TASK ITEM: Pull out every line below containing the word "computer".

Stored data
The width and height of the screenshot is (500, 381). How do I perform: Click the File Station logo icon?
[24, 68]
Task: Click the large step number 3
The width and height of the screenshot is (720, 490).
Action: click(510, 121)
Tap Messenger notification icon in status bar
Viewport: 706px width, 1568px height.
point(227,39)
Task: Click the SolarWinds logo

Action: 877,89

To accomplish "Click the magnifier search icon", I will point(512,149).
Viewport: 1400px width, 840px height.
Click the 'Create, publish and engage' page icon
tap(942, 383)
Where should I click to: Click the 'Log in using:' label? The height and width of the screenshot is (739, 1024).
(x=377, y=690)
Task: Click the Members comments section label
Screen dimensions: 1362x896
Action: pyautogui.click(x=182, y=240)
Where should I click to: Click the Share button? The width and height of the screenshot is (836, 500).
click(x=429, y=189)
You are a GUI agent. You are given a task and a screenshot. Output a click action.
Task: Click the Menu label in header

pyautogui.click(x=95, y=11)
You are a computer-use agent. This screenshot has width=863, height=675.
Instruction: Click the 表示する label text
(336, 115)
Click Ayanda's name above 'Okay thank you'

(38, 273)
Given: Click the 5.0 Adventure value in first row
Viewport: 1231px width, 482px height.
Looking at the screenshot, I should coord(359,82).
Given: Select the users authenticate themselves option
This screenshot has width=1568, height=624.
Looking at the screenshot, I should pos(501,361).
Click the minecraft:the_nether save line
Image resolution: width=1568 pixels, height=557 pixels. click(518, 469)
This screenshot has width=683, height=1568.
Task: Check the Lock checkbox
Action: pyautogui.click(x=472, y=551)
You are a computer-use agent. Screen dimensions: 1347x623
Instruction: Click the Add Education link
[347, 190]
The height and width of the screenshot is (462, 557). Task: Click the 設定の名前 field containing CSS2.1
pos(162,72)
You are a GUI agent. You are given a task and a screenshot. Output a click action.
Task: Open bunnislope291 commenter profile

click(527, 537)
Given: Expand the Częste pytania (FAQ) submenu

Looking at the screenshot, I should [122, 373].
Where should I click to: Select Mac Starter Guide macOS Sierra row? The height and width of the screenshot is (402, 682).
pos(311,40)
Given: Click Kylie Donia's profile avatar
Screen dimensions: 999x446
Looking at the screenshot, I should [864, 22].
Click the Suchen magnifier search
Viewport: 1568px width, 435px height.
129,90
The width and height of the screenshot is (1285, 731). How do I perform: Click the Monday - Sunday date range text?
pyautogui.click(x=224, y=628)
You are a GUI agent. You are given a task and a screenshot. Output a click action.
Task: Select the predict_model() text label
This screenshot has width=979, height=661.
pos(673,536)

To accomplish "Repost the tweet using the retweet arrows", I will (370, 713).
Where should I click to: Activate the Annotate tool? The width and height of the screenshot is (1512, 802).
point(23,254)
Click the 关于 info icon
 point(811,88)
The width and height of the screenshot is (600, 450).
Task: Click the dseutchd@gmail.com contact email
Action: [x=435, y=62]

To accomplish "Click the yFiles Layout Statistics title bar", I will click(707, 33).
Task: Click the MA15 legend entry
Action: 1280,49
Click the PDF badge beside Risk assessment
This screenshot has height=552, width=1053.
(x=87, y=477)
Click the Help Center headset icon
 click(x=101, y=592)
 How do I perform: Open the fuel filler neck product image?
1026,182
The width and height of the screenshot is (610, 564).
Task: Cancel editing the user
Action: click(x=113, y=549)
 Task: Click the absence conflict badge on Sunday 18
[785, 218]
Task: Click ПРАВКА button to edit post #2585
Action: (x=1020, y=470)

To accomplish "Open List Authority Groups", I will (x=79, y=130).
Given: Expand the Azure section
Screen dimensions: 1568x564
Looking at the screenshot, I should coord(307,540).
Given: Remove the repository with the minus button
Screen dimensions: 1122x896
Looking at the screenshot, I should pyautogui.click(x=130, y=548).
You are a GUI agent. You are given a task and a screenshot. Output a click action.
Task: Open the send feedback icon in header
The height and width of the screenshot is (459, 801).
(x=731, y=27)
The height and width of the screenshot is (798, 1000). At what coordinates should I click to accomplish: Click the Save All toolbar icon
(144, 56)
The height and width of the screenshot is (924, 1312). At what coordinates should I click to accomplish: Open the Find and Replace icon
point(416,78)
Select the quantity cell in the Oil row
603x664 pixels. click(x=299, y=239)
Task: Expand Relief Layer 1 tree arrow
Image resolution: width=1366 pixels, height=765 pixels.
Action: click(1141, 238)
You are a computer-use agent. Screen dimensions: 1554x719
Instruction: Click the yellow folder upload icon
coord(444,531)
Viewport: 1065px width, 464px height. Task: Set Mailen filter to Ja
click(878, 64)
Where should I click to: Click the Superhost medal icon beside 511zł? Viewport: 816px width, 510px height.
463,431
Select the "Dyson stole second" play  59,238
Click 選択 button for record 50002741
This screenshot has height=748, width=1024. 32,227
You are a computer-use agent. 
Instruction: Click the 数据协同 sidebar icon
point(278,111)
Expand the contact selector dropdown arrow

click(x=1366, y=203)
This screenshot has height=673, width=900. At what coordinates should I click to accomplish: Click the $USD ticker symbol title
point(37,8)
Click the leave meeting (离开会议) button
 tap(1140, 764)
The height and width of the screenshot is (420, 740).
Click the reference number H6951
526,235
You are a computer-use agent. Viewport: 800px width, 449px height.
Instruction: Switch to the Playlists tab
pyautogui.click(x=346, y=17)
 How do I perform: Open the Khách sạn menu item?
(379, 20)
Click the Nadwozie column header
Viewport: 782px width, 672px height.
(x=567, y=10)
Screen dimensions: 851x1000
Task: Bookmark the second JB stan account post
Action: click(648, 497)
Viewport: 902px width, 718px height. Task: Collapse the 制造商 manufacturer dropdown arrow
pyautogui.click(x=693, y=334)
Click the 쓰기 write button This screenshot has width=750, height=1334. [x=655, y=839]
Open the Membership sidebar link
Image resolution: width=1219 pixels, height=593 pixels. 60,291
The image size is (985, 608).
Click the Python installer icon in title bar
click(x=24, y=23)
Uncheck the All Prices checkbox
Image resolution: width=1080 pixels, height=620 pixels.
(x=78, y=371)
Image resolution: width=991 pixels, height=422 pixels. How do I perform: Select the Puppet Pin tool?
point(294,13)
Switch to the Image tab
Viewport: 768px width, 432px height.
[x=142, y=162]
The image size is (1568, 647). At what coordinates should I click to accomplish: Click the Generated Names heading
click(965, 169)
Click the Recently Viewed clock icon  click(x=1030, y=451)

RESPONSE TO THIS TASK:
You are a computer-use agent. This screenshot has width=863, height=675.
You are a computer-use agent. Screen dimensions: 1347x623
You are a computer-use agent. Screen dimensions: 1554x719
You are a computer-use agent. 
You are a computer-use agent. Viewport: 800px width, 449px height.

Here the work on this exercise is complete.